Task instructions: Your job is to print the listing exactly.

+++++

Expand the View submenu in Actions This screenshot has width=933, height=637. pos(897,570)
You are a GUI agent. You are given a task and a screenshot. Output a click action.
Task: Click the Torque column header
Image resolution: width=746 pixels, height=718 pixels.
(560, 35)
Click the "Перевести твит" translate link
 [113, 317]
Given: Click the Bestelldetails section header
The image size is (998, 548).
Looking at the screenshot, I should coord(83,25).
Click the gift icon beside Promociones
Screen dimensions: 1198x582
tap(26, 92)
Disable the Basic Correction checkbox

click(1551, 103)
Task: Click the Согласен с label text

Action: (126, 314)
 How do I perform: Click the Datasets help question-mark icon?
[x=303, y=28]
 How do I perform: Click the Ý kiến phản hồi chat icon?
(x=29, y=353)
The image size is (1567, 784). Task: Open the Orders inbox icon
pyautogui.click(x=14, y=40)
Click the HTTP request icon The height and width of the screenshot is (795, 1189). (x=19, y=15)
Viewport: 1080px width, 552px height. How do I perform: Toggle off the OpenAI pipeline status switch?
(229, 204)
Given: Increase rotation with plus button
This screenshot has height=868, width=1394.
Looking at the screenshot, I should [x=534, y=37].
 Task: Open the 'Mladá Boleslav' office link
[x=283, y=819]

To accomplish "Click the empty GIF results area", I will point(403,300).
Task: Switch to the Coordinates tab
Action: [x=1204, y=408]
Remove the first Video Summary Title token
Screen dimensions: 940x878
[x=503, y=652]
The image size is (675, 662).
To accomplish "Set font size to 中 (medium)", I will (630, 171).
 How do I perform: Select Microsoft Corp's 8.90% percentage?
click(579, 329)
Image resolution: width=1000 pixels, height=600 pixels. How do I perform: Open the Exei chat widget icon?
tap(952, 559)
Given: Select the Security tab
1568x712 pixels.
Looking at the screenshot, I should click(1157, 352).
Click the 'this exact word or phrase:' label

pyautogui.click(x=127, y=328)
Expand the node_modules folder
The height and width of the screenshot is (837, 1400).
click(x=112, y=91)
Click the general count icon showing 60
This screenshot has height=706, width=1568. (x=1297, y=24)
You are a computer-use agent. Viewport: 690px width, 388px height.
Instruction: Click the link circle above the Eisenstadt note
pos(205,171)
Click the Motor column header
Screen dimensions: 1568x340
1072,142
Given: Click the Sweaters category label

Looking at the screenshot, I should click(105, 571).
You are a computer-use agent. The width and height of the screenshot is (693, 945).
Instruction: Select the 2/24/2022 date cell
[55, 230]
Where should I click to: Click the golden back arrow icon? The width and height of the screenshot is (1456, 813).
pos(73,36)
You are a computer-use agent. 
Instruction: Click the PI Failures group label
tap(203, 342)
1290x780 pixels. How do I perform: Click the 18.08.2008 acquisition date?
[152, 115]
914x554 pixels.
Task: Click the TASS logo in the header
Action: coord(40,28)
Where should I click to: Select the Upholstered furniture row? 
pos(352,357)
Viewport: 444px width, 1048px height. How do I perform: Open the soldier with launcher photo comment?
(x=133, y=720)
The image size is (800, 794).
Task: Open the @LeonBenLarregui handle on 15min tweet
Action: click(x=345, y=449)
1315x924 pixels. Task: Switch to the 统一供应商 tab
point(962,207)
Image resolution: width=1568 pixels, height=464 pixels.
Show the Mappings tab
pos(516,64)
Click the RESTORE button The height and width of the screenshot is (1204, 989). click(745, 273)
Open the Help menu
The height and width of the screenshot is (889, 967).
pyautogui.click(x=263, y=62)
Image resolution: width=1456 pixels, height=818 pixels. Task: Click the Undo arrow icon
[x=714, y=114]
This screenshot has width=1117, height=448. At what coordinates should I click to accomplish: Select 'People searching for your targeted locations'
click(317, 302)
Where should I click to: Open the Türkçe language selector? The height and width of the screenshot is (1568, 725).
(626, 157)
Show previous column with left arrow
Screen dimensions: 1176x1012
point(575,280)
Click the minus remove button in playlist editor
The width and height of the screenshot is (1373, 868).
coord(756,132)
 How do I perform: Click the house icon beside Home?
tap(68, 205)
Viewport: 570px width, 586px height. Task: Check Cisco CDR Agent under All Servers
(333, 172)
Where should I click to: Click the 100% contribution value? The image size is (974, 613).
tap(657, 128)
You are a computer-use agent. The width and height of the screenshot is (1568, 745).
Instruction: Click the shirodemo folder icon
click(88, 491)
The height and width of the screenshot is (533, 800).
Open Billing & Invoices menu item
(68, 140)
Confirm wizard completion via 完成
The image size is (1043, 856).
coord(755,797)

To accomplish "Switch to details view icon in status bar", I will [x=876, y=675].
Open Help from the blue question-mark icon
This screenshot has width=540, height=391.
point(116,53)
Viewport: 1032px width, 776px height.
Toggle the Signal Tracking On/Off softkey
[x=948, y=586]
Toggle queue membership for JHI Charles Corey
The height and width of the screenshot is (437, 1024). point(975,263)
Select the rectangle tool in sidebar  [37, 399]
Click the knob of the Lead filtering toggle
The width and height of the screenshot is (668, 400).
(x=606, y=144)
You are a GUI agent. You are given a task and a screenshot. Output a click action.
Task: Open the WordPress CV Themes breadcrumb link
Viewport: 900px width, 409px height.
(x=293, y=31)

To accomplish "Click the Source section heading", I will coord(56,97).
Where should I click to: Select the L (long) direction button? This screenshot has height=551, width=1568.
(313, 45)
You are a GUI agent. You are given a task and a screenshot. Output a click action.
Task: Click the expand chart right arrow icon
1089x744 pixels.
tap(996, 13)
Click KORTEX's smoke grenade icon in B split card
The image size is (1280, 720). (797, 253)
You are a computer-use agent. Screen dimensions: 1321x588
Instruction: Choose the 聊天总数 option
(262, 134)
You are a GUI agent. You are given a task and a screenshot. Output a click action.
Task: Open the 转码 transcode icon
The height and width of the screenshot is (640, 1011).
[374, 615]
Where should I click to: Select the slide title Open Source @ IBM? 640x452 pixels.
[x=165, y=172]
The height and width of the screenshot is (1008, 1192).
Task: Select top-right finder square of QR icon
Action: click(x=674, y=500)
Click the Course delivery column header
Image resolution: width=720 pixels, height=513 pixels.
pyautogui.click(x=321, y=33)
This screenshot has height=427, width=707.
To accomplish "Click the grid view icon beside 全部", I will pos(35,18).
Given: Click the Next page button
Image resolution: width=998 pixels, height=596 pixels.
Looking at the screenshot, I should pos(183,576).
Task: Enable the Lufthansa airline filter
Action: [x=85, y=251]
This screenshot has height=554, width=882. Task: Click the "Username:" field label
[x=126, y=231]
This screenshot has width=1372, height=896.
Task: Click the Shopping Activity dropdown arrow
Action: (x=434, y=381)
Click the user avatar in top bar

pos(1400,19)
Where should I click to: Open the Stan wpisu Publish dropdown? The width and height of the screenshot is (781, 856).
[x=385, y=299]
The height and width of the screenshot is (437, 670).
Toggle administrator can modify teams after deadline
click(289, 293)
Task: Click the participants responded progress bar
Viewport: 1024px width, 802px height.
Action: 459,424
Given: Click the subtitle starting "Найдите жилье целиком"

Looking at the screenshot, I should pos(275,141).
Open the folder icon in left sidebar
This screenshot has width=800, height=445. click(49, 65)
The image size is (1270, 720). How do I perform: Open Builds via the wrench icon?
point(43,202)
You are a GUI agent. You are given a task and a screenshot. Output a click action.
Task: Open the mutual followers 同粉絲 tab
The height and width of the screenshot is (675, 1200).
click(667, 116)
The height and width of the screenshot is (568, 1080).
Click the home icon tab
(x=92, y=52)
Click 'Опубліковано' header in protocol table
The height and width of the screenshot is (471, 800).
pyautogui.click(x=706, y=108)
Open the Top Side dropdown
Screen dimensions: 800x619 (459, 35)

+++++

Task output:
Expand the View submenu in Actions This screenshot has width=933, height=637. pos(897,570)
You are a GUI agent. You are given a task and a screenshot. Output a click action.
Task: Click the Torque column header
Image resolution: width=746 pixels, height=718 pixels.
(560, 35)
Click the "Перевести твит" translate link
 [113, 317]
Given: Click the Bestelldetails section header
The image size is (998, 548).
Looking at the screenshot, I should coord(83,25).
Click the gift icon beside Promociones
Screen dimensions: 1198x582
tap(26, 92)
Disable the Basic Correction checkbox

click(1551, 103)
Task: Click the Согласен с label text

Action: (126, 314)
 How do I perform: Click the Datasets help question-mark icon?
[x=303, y=28]
 How do I perform: Click the Ý kiến phản hồi chat icon?
(x=29, y=353)
The image size is (1567, 784). Task: Open the Orders inbox icon
pyautogui.click(x=14, y=40)
Click the HTTP request icon The height and width of the screenshot is (795, 1189). (x=19, y=15)
Viewport: 1080px width, 552px height. How do I perform: Toggle off the OpenAI pipeline status switch?
(229, 204)
Given: Increase rotation with plus button
This screenshot has height=868, width=1394.
Looking at the screenshot, I should [x=534, y=37].
 Task: Open the 'Mladá Boleslav' office link
[x=283, y=819]

To accomplish "Click the empty GIF results area", I will point(403,300).
Task: Switch to the Coordinates tab
Action: [x=1204, y=408]
Remove the first Video Summary Title token
Screen dimensions: 940x878
[x=503, y=652]
The image size is (675, 662).
To accomplish "Set font size to 中 (medium)", I will (630, 171).
 How do I perform: Select Microsoft Corp's 8.90% percentage?
click(579, 329)
Image resolution: width=1000 pixels, height=600 pixels. How do I perform: Open the Exei chat widget icon?
tap(952, 559)
Given: Select the Security tab
1568x712 pixels.
Looking at the screenshot, I should click(1157, 352).
Click the 'this exact word or phrase:' label

pyautogui.click(x=127, y=328)
Expand the node_modules folder
The height and width of the screenshot is (837, 1400).
click(x=112, y=91)
Click the general count icon showing 60
This screenshot has height=706, width=1568. (x=1297, y=24)
You are a computer-use agent. Viewport: 690px width, 388px height.
Instruction: Click the link circle above the Eisenstadt note
pos(205,171)
Click the Motor column header
Screen dimensions: 1568x340
1072,142
Given: Click the Sweaters category label

Looking at the screenshot, I should click(105, 571).
You are a computer-use agent. The width and height of the screenshot is (693, 945).
Instruction: Select the 2/24/2022 date cell
[55, 230]
Where should I click to: Click the golden back arrow icon? The width and height of the screenshot is (1456, 813).
pos(73,36)
You are a computer-use agent. 
Instruction: Click the PI Failures group label
tap(203, 342)
1290x780 pixels. How do I perform: Click the 18.08.2008 acquisition date?
[152, 115]
914x554 pixels.
Task: Click the TASS logo in the header
Action: coord(40,28)
Where should I click to: Select the Upholstered furniture row? 
pos(352,357)
Viewport: 444px width, 1048px height. How do I perform: Open the soldier with launcher photo comment?
(x=133, y=720)
The image size is (800, 794).
Task: Open the @LeonBenLarregui handle on 15min tweet
Action: click(x=345, y=449)
1315x924 pixels. Task: Switch to the 统一供应商 tab
point(962,207)
Image resolution: width=1568 pixels, height=464 pixels.
Show the Mappings tab
pos(516,64)
Click the RESTORE button The height and width of the screenshot is (1204, 989). click(745, 273)
Open the Help menu
The height and width of the screenshot is (889, 967).
pyautogui.click(x=263, y=62)
Image resolution: width=1456 pixels, height=818 pixels. Task: Click the Undo arrow icon
[x=714, y=114]
This screenshot has width=1117, height=448. At what coordinates should I click to accomplish: Select 'People searching for your targeted locations'
click(317, 302)
Where should I click to: Open the Türkçe language selector? The height and width of the screenshot is (1568, 725).
(626, 157)
Show previous column with left arrow
Screen dimensions: 1176x1012
point(575,280)
Click the minus remove button in playlist editor
The width and height of the screenshot is (1373, 868).
coord(756,132)
 How do I perform: Click the house icon beside Home?
tap(68, 205)
Viewport: 570px width, 586px height. Task: Check Cisco CDR Agent under All Servers
(333, 172)
Where should I click to: Click the 100% contribution value? The image size is (974, 613).
tap(657, 128)
You are a computer-use agent. The width and height of the screenshot is (1568, 745).
Instruction: Click the shirodemo folder icon
click(88, 491)
The height and width of the screenshot is (533, 800).
Open Billing & Invoices menu item
(68, 140)
Confirm wizard completion via 完成
The image size is (1043, 856).
coord(755,797)

To accomplish "Switch to details view icon in status bar", I will [x=876, y=675].
Open Help from the blue question-mark icon
This screenshot has width=540, height=391.
point(116,53)
Viewport: 1032px width, 776px height.
Toggle the Signal Tracking On/Off softkey
[x=948, y=586]
Toggle queue membership for JHI Charles Corey
The height and width of the screenshot is (437, 1024). point(975,263)
Select the rectangle tool in sidebar  [37, 399]
Click the knob of the Lead filtering toggle
The width and height of the screenshot is (668, 400).
(x=606, y=144)
You are a GUI agent. You are given a task and a screenshot. Output a click action.
Task: Open the WordPress CV Themes breadcrumb link
Viewport: 900px width, 409px height.
(x=293, y=31)

To accomplish "Click the Source section heading", I will coord(56,97).
Where should I click to: Select the L (long) direction button? This screenshot has height=551, width=1568.
(313, 45)
You are a GUI agent. You are given a task and a screenshot. Output a click action.
Task: Click the expand chart right arrow icon
1089x744 pixels.
tap(996, 13)
Click KORTEX's smoke grenade icon in B split card
The image size is (1280, 720). (797, 253)
You are a computer-use agent. Screen dimensions: 1321x588
Instruction: Choose the 聊天总数 option
(262, 134)
You are a GUI agent. You are given a task and a screenshot. Output a click action.
Task: Open the 转码 transcode icon
The height and width of the screenshot is (640, 1011).
[374, 615]
Where should I click to: Select the slide title Open Source @ IBM? 640x452 pixels.
[x=165, y=172]
The height and width of the screenshot is (1008, 1192).
Task: Select top-right finder square of QR icon
Action: click(x=674, y=500)
Click the Course delivery column header
Image resolution: width=720 pixels, height=513 pixels.
pyautogui.click(x=321, y=33)
This screenshot has height=427, width=707.
To accomplish "Click the grid view icon beside 全部", I will pos(35,18).
Given: Click the Next page button
Image resolution: width=998 pixels, height=596 pixels.
Looking at the screenshot, I should pos(183,576).
Task: Enable the Lufthansa airline filter
Action: [x=85, y=251]
This screenshot has height=554, width=882. Task: Click the "Username:" field label
[x=126, y=231]
This screenshot has width=1372, height=896.
Task: Click the Shopping Activity dropdown arrow
Action: (x=434, y=381)
Click the user avatar in top bar

pos(1400,19)
Where should I click to: Open the Stan wpisu Publish dropdown? The width and height of the screenshot is (781, 856).
[x=385, y=299]
The height and width of the screenshot is (437, 670).
Toggle administrator can modify teams after deadline
click(289, 293)
Task: Click the participants responded progress bar
Viewport: 1024px width, 802px height.
Action: 459,424
Given: Click the subtitle starting "Найдите жилье целиком"

Looking at the screenshot, I should pos(275,141).
Open the folder icon in left sidebar
This screenshot has width=800, height=445. click(49, 65)
The image size is (1270, 720). How do I perform: Open Builds via the wrench icon?
point(43,202)
You are a GUI agent. You are given a task and a screenshot. Output a click action.
Task: Open the mutual followers 同粉絲 tab
The height and width of the screenshot is (675, 1200).
click(667, 116)
The height and width of the screenshot is (568, 1080).
Click the home icon tab
(x=92, y=52)
Click 'Опубліковано' header in protocol table
The height and width of the screenshot is (471, 800).
pyautogui.click(x=706, y=108)
Open the Top Side dropdown
Screen dimensions: 800x619 (459, 35)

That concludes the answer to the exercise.